Weiss’s contribution, “Kindred Spirits: Robert Frost and Andrew Wyeth,” expounds Wyeth’s creative process through comparisons with that of the American poet Robert Frost, and vice versa, including historically specific examinations of the high-brow and popular-cultural contexts in, toward, and against which these two men understood themselves to be working. Passing references to Wyeth’s affinity toward Frost and his poetry have long been commonplace in writing about Wyeth. Here they are explained in depth, including a detailed account of the direct communications between these two mutual admirers. Weiss’s essay thus fills a need for a single, authoritative source that can be cited by future scholars of Frost and Wyeth alike.

It may be noted that Weiss attends primarily to the most literary and figurative aspects of Wyeth’s works, which she likens to “visual equivalents of pastorals” (144). The more plastic matters of form, composition, and materiality, which have the potential to enrich even the most nuanced iconographic interpretations of his paintings, go largely unaddressed, despite the fact that Wyeth spoke often in published interviews about the importance (and the general underappreciation) of these matters of form and composition in his works. Supporters of the recovery of Wyeth’s reputation as an important modern artist may thus lament that such things were beyond the scope of Weiss’s literary lens, which subtly favors the poet Frost over the painter Wyeth. However, that which Weiss does, she does well, likely to the point of inspiring future writers to flesh out those specters of materiality that her provocative iconographic analyses invariably call forth.

Junker’s “Andrew Wyeth, Rebel,” the eighth out of nine essays in Rethinking Andrew Wyeth, reconsiders Wyeth’s often maligned turn toward secretive, erotic figure painting in the late 1960s and 1970s by taking seriously “the shock value of hyperrealism” in the twilight of modernism’s fascination with abstractionism (158).
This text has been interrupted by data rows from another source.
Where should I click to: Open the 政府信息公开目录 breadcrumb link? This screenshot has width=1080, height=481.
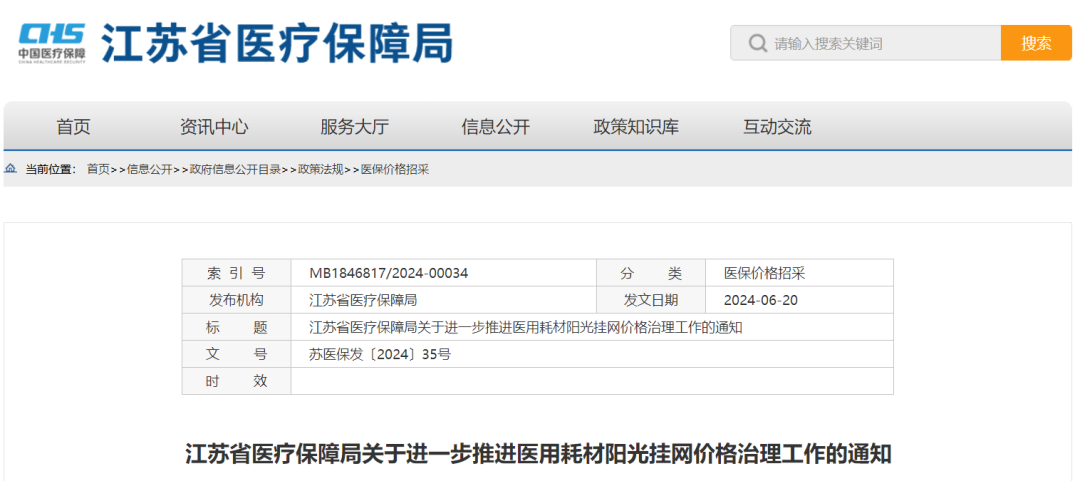click(235, 169)
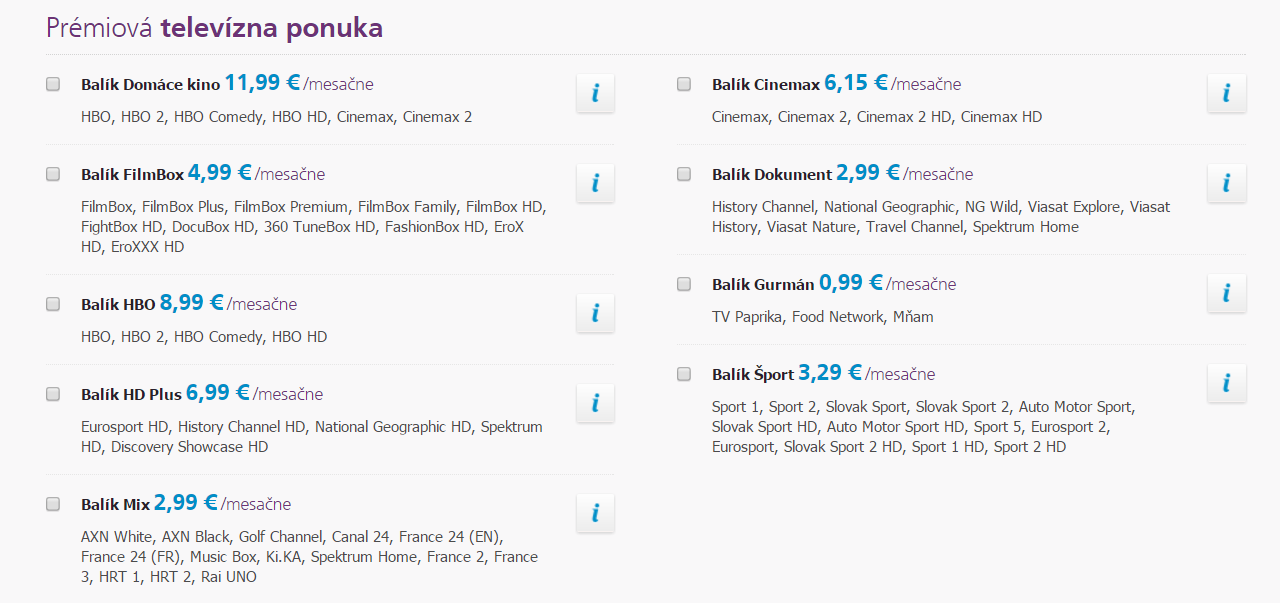The image size is (1280, 603).
Task: Click the Balík Šport package title
Action: (753, 375)
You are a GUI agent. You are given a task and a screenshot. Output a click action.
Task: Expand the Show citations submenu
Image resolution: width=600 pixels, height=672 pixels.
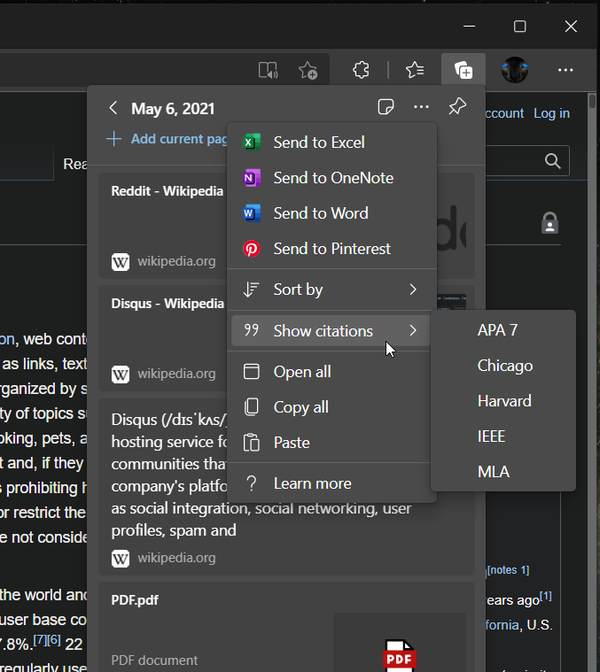[x=331, y=331]
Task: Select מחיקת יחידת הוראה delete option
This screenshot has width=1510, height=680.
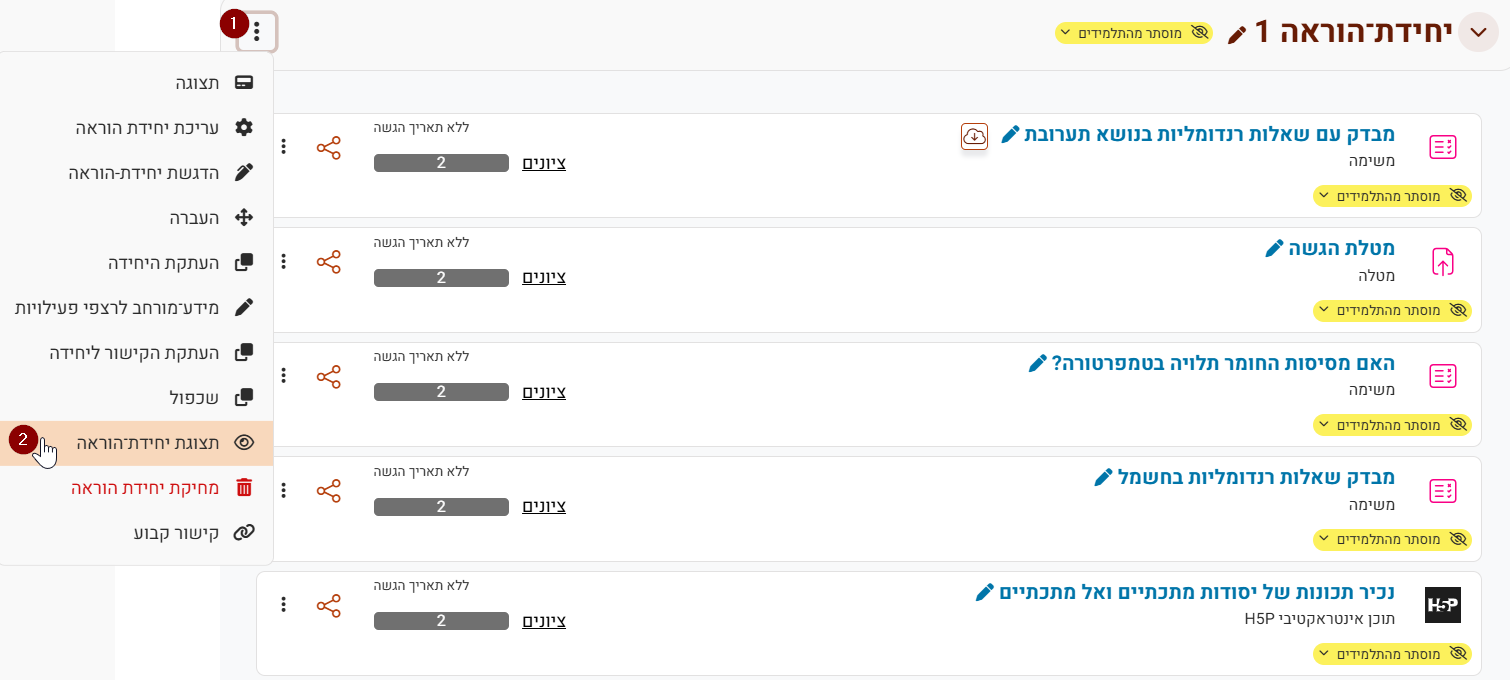Action: click(x=137, y=488)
Toeing a fine line between interrogation and argument, and deftly situating individual biography within broader social and cultural histories, Junker sketches the framework of a historical moment in which Wyeth’s finely wrought nudes, featuring the young model Siri Erickson and the more mature Helga Testorf, were no less timely and provocative than Marcel Duchamp’s Étant donnés: 1° la chute d’eau, 2° le gaz d’éclairage (1946–66), which first appeared publically, and quite sensationally, at the Philadelphia Museum of Art in 1969. A superb piece of writing, Junker’s fresh engagement with the most often disparaged portions of Wyeth’s oeuvre is as compelling as it is ambitious.

The other two of the nine essays in Rethinking Andrew Wyeth are Wanda M. Corn’s “Lifting the Curse” and Donald Kuspit’s “Surviving the Conceptual Collapse of Art in the Modern Age of Anxiety: Andrew Wyeth’s Place in Twentieth-Century Art.” The latter, which appears at the end of the book, is something of an outlier, for its tone is more art-critical—that is, more overtly opinionated—than those of the more ostensibly objective analyses that precede it. Drawing widely from modern philosophy and cultural criticism, Kuspit weighs the gains and losses of Conceptual art against those of twentieth-century figurative realism, strongly favoring the latter. Wyeth’s works, he claims, have maintained a place for meaning and substance in an art culture otherwise evacuated of such things by the early twentieth-century rise and late century predominance of increasingly restrictive and nihilistic practices of Conceptual art. Despite his compelling prose and clever interweaving of a broad range of ideas, Kuspit’s argument is ultimately more ambitious than thorough, with many of its historically complicated terms being insufficiently defined and critiqued: “nobility,” “nature,” “art,” and “anxiety,” to name a few. The closing references to a primitive American landscape and the naively “spiritual” colonial artists who engaged it exemplify a problematic play with a handful of traditional historical constructs that most current scholars of American art and history no longer espouse. It is also notable, in this regard, that Kuspit never quotes Wyeth directly, despite the clarity and intelligence of the artist’s many published remarks about the means and ends of his “realism.”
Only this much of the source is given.